Massive blood loss that develops during surgery is a common cause of life-threatening conditions and deaths in patients of any age.

This study aimed to analyze domestic and foreign publications that present methods for determining the volume of intraoperative blood loss.

The literature sources were searched in PubMed, Scopus, Web of Science, MEDLINE, eLibrary, and Russian Science Citation Index databases. The search was conducted in Russian and English using the following keywords: intraoperative blood loss, severity of blood loss, methods for assessing blood loss, direct methods, and indirect methods.
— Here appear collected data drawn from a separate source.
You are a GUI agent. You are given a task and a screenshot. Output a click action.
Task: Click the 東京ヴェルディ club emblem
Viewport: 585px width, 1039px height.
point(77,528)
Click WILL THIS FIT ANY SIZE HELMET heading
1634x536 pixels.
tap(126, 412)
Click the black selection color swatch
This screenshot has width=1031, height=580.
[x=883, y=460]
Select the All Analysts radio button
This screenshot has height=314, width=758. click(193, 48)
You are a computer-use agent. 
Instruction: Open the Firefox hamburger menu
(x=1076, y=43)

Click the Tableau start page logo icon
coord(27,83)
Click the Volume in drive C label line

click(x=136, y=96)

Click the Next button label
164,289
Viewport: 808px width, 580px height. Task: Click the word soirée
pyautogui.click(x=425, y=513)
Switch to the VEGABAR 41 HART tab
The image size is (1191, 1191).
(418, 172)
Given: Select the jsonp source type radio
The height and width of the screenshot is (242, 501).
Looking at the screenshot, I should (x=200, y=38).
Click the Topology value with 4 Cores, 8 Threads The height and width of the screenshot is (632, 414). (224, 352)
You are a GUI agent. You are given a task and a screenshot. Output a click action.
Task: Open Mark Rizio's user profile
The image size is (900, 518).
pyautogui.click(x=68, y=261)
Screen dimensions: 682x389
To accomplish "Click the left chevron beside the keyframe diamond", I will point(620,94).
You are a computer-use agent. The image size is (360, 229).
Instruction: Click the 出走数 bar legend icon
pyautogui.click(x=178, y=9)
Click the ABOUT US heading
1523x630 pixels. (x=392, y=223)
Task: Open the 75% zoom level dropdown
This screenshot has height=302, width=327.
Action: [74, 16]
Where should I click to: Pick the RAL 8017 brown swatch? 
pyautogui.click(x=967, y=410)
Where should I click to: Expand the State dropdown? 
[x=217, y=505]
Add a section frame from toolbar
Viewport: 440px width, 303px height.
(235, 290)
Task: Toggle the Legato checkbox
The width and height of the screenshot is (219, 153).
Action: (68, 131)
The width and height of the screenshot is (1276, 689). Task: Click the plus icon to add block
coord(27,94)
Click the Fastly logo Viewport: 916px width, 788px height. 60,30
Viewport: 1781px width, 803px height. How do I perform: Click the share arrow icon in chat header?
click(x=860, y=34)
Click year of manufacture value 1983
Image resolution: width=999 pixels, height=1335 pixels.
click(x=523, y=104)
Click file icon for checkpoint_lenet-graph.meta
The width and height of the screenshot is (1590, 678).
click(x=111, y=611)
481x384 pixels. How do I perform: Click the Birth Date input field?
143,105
The literature review included five articles from PubMed, nine from Scopus, six from Web of Science, two from MEDLINE, six from eLibrary, and four from Russian Science Citation Index.

Massive blood loss is understood as a one-time loss according to some authors of >30% and according to others of >50% of the volume of the circulating blood or blood loss equal in volume to 2–3 mL/kg/min. Risk factors for the development of intraoperative complications such as massive blood loss are, in addition to surgical interventions, the features of surgical intervention, i.e., size of the incision, surgical duration, and anesthesia, which can increase blood loss. The intensity and degree of blood loss are very important in determining the indications for transfusion of blood components, replenishing the volume of circulating blood, and determining indications for intraoperative hemostasis, both medical and surgical. In neonates and young children, the risk of dangerous intraoperative blood loss is associated with anatomical and physiological features, i.e., a small volume of circulating blood and insufficiently mature compensatory mechanisms. In older children, a high risk of massive blood loss is associated with comorbidities, features of hemostasis, and use of drugs that slow down the blood coagulation process.

To date, several methods are available for assessing intraoperative blood loss, but only a few are used in routine clinical practice. Each method has advantages and disadvantages. One of the main disadvantages is the complexity of the mechanisms for assessing blood loss, for example, weighing surgical materials or the patient before and after surgery, determining hemoglobin in the liquid after soaking the used surgical materials, and calculating indices using formulas. Most often, the assessment of blood loss is conducted according to the clinical picture (pallor of the skin and mucous membranes, weak pulse, lowering blood pressure, etc.).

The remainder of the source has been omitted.